In some examples, the result assembly adder array is configured to perform a first type of sign extension emulation for a given sign-extension-emulated sub-array result value whose most significant bit is of lower significance than a most significant bit of the at least one multiplication result value, and which is generated by one of the adder sub-arrays based on a pair of portions of bits selected from the first operand and the second operand which includes a sign bit of at least one of the first operand or the second operand. Sub-arrays which generate a sub-array result value with a most significant bit equal to the most significant bit of the at least one multiplication result value, and sub-arrays which operate on a pair of portions of bits selected from the first and second operand which do not include a sign bit of at least one of the first operand or the second operand, do not have this first type of sign extension performed. Especially for the adder subarrays requiring the first type of sign extension which generate the sub-array result values of lowest significance, padding the upper end of those sub-array result values with sign extension bits can require a large number of additional bits which greatly increases the circuit area cost and fanout. This can be avoided by performing sign extension emulation for this type of sign extension.
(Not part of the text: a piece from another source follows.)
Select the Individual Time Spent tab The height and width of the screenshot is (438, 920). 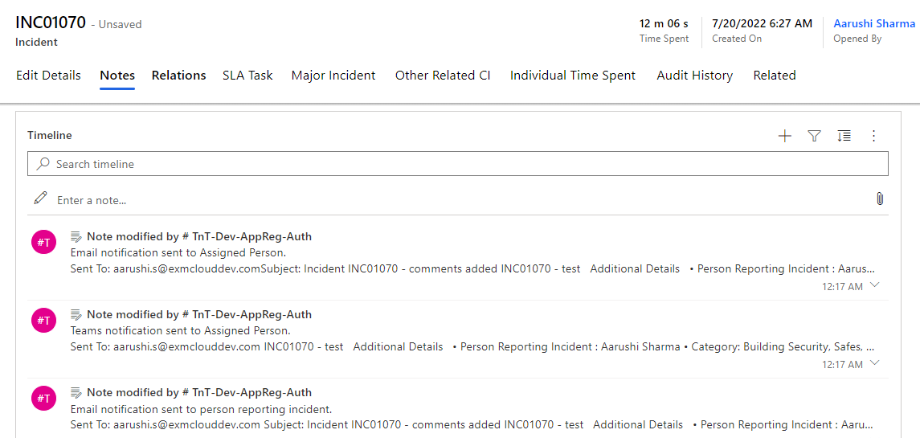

For the first type of sign extension emulation, the result assembly adder array may include in the plurality of assembled values added in the result assembly addition, at least one assembled value providing a same result as applying:
-
- a correction value of +1 at a bit position corresponding to a most significant bit of the given sign-extension-emulated sub-array result value; and
- a constant having a value which represents subtraction of 1 at a bit position corresponding to the most significant bit of the given sign-extension-emulated sub-array result value.
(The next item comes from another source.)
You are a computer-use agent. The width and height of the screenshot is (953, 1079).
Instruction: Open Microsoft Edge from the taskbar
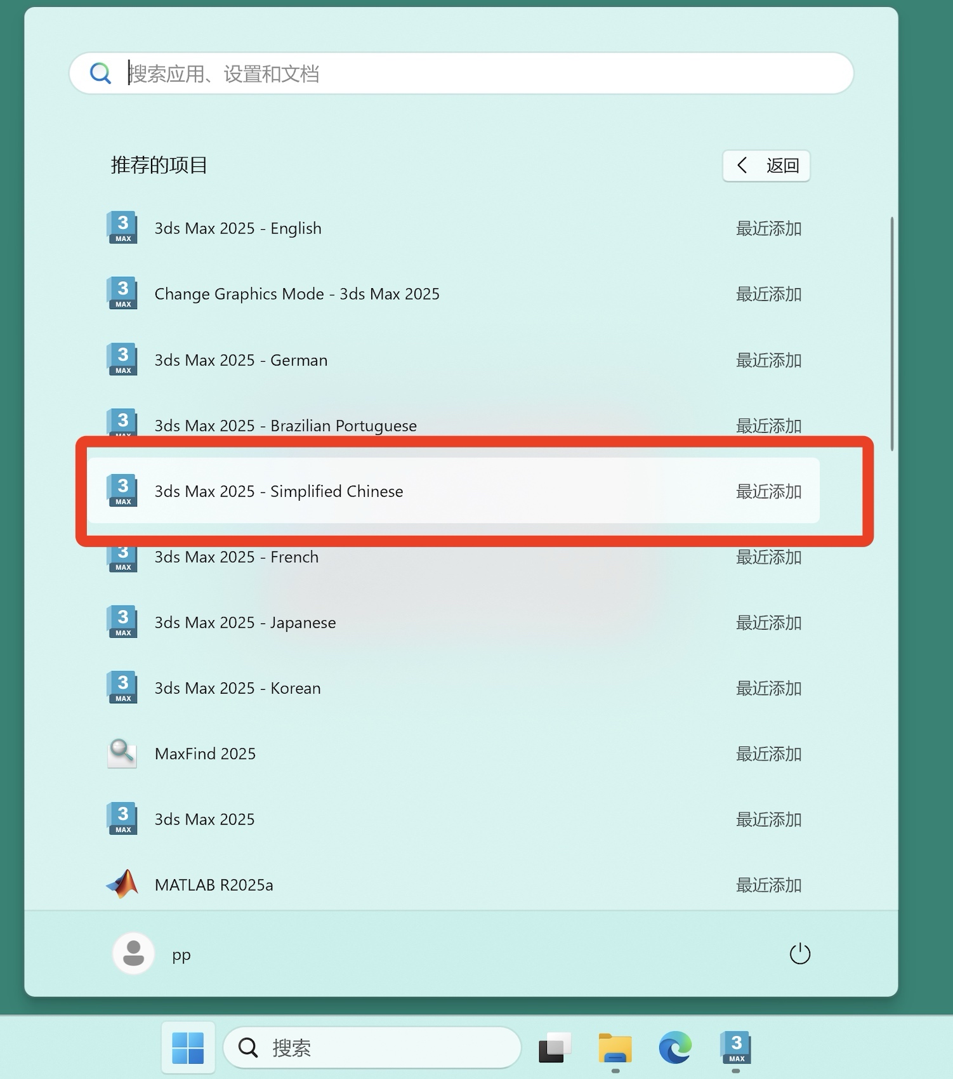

Adding +1 at the most significant bit clears the sign bit of the given sign-extension-emulated sub-array result value to 0, and therefore avoids the need for traditional sign extension bits (set to mirror the top bit of the value being sign-extended), but this would leave the overall addition result at a value which is too large, which can be corrected by also subtracting 1 at the bit position corresponding to the most significant bit. The +1 and −1 corrections can be applied separately using separate assembled values added in the result assembly addition, or could be combined into a single constant applied as a single assembled value in the result assembly addition. In the case of the +1 correction, this could also be applied within the adder sub-array which generates the given sign-extension-emulated sub-array result value, so that the assembled value which provides the same result as the +1 correction can be the given sign-extension-emulated sub-array result value itself (which may already have the +1 correction included at the point it is added by the result assembly adder array). Either way, unlike traditional sign extension bits, these corrections used to emulate the sign extension are static and do not depend on the actual sign bit of the sign-extension-emulated sub-array result value, so can be hardwired or computed in parallel with the sub-array result value. Compared to deriving sign extension bits once the sign bit becomes known, this helps to reduce the length and inter-connectedness of dependent chains of logic gates (fanout) and hence improve performance.
In some implementations of the multiplication circuitry, each adder sub-array generates, as the one or more sub-array result values, a sum term and a carry term which when added together would give the result of the signed multiplication of the respective pairs of portions, and the result assembly adder array includes, as separate assembled values in the plurality of assembled values being added in the result assembly addition, the sum term and the carry term for a given adder sub-array. By adding the sum and carry terms as separate assembled values in the result assembly addition, this avoids any need for a carry propagate adder to add the sum and carry terms together to produce a non-redundant representation of the output of a given adder sub-array before the result assembly addition is performed. This helps improve performance because a carry propagate adder can be very slow in comparison to carry save additions which produce sum and carry terms.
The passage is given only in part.